Stored items:

-- Opening Marker --

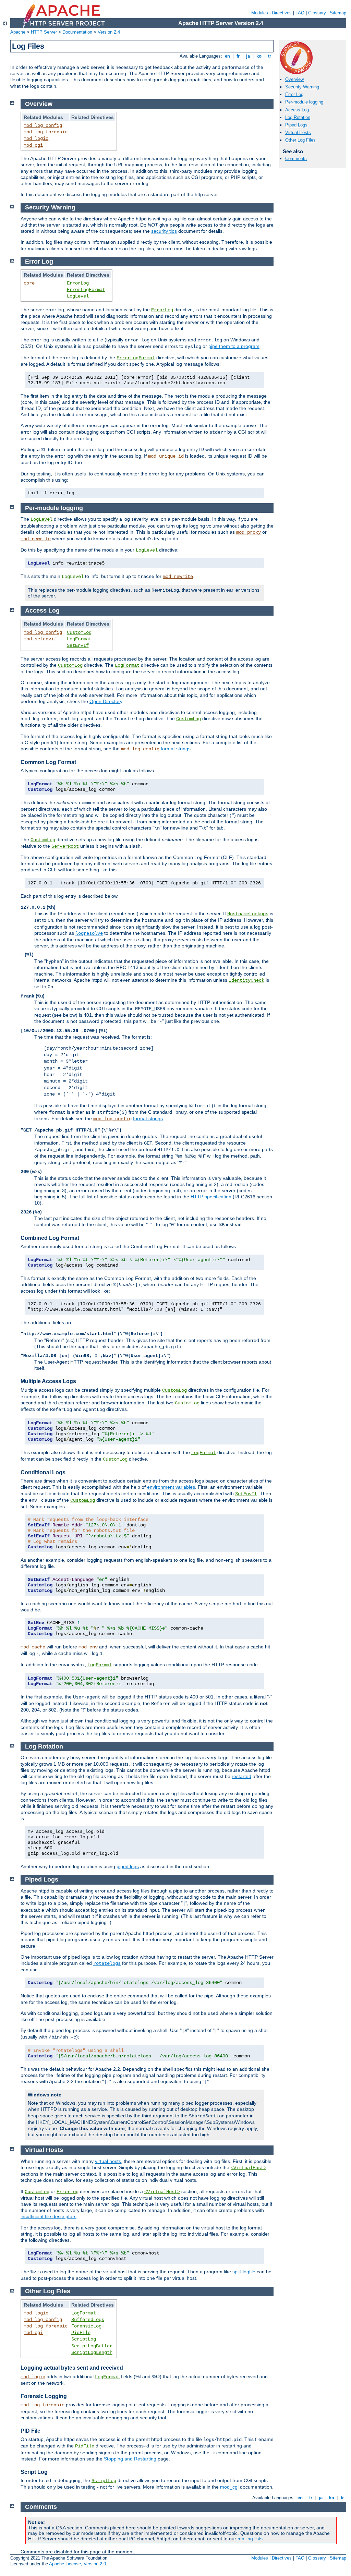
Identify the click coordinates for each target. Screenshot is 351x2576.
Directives (282, 12)
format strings (176, 748)
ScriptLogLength (91, 2352)
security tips (164, 231)
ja (248, 56)
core (29, 283)
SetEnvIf (78, 645)
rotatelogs (107, 1963)
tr (270, 56)
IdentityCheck (246, 980)
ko (259, 56)
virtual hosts (108, 2161)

-- Closing Marker --

REQUIRED ACTION:
Leaving out any pictures, write the records above out exactly as they are.

FINAL ANSWER:
Identify the click coordinates for each target. Screenshot is 351x2576.
Directives (282, 12)
format strings (176, 748)
ScriptLogLength (91, 2352)
security tips (164, 231)
ja (248, 56)
core (29, 283)
SetEnvIf (78, 645)
rotatelogs (107, 1963)
tr (270, 56)
IdentityCheck (246, 980)
ko (259, 56)
virtual hosts (108, 2161)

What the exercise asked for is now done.